Source | FastCompany : BY STEPHANIE VOZZA

The secret to productivity isn’t getting more things done; it’s getting the right things done. It sounds simple, but the problem is that office workers are interrupted, or self-interrupt, about every three minutes, according to a study from the University of California, Irvine, as reported in the Wall Street Journal. These distractions get in the way and derail your intentions.

“Research has shown that our minds are wandering 46.9% of the time,” says Rasmus Hougaard, coauthor of One Second Ahead: Enhance Your Performance at Work With Mindfulness. “It’s not hugely surprising that the World Health Organization predicts work-related stress, burnout, and depression to be among the world’s most prevalent diseases by 2020.”

Unfortunately, part of the problem is that our brains aren’t built for today’s world, says Hougaard. “We still have a brain well suited for a hunter life, where work had a singular focus,” he says. “Our brain is not designed for the kind of work we now do, especially in offices.
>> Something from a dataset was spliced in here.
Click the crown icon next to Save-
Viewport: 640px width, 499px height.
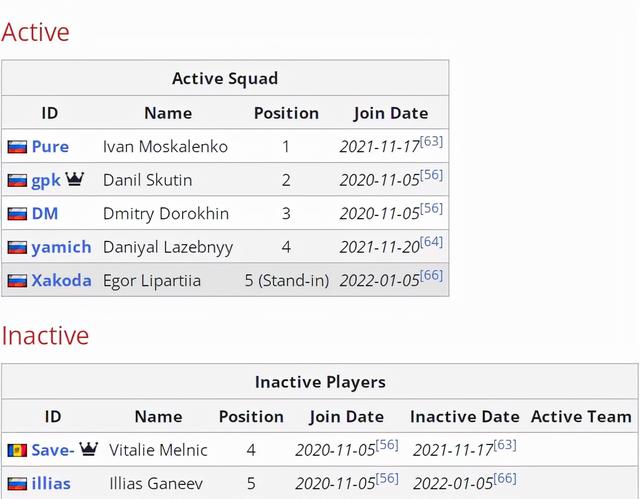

The default for our brain is to want to do all of it at the same time, and we aren’t naturally able to cope with that. From a neurological point of view, we need an upgrade.”

Another reason our brains like to wander is that it receives a reward each time it “accomplishes” a new task. Researchers from Harvard University found that multitasking provides a dopamine injection to the brain. Dopamine is a naturally produced neurotransmitter that is directly linked to addiction, and when it’s released, it provides a sense of gratification and enjoyment.

“Even small insignificant things like checking email give your brain a dopamine release,” says Hougaard. “Multitasking trains the brain to welcome distractions and all of the inefficiencies it creates. Shifting back and forth between tasks often feels exciting, even though it’s physically draining and stressful.”